Też jestem zmęczony lustrem i dzwiganiem obiektywów ale jak na razie sensownej alternatywy nie widzę
Wersja do druku
W sumie to Cię dobrze rozumiem, bo tez aparat służy mi głównie w podróży i w dodatku amatorsko. Ponieważ jednak cenię sobie jakość, albo przynajmniej tak mi się wydaje, to dmucham jak jełop z tym swoim 5d3 i szklami w kilkukilogramowym plecaku. I bolą mnie plecy, a czasem - co już jest idiotyzmem kompletnym - nawet mi się nie chce zdjęcia zrobić. I szukałem pomyslu na zmianę, ale zaden bezluster mnie nie zaspokaja. I taka Leica byłaby super, ale na zestaw np. M9 + 2 porządne szkla kasy nie wydam, a na Q nie mam odwagi (żeby sprzedać to z czego w zasadzie się cieszę i zaryzykować z jednym 28mm).

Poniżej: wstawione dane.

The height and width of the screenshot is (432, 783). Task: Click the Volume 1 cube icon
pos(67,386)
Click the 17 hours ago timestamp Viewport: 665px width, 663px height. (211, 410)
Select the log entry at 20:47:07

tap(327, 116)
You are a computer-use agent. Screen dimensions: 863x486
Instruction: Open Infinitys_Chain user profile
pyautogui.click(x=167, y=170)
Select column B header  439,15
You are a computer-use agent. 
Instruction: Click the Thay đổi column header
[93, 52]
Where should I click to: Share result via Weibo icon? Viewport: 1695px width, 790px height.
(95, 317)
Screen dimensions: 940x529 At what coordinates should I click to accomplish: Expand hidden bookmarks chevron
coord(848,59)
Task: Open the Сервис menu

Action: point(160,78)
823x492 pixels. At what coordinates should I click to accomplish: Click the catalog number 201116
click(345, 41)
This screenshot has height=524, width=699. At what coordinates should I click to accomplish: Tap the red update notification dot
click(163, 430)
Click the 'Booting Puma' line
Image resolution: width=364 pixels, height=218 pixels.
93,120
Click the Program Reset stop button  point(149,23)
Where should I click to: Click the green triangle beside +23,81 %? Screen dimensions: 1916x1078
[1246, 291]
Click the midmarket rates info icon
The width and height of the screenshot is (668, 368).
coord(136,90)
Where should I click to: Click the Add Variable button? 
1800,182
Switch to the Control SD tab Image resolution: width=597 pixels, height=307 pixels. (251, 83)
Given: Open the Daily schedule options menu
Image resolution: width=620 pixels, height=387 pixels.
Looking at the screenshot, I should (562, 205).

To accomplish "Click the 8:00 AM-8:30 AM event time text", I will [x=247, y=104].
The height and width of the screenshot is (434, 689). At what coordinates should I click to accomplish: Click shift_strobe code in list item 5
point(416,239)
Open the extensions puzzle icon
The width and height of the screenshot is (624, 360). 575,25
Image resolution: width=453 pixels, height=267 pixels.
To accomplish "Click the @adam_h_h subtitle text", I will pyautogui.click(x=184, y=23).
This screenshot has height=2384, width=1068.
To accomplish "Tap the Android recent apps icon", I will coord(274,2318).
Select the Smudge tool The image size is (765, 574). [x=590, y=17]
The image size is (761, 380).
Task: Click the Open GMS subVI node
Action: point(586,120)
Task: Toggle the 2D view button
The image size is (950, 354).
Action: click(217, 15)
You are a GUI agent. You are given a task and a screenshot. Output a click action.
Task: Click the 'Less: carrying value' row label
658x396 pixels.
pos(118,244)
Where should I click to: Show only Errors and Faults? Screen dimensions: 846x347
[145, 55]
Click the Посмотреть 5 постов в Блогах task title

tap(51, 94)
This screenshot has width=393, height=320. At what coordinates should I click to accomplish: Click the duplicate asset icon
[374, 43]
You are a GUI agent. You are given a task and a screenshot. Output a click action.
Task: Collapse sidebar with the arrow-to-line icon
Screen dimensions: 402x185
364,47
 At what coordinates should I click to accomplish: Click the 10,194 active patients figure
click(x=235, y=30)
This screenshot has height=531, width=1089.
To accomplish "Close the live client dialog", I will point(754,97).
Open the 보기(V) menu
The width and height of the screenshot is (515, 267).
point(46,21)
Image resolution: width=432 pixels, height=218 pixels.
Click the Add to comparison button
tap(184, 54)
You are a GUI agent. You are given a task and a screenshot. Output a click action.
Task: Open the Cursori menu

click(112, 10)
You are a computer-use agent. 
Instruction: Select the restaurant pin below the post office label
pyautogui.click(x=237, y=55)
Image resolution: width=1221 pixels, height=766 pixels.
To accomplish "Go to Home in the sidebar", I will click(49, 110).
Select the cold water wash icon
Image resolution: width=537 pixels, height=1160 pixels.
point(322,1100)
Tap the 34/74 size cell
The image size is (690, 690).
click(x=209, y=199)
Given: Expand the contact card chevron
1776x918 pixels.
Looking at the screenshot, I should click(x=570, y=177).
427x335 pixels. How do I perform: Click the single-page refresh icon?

A fuji xt2 lub xpro 2? Co o takim rozwiązywaniu myślicie ?
Gdyby to zaczęli sprzedawać za tyle ile w rzeczywistości jest warte (czyli jakieś 50% ceny), to można byłoby się zastanawiać nad dodatkiem do lustrzanki :-)
Choć xpro2 może być jakimś tam substytutem Leica na zasadzie "nie stać mnie na mercedesa, to kupię sobie opla".
drogie jak cholera i nie wiem, czy zastapi w pelni lustrzanke. a jako drugi aparat to zdecydowanie za droga przyjemnosc.
jesli juz to kminilbym raczej w desen XT1 albo bardzo prosto: XE2 (jesli wolisz uklad dalmierza).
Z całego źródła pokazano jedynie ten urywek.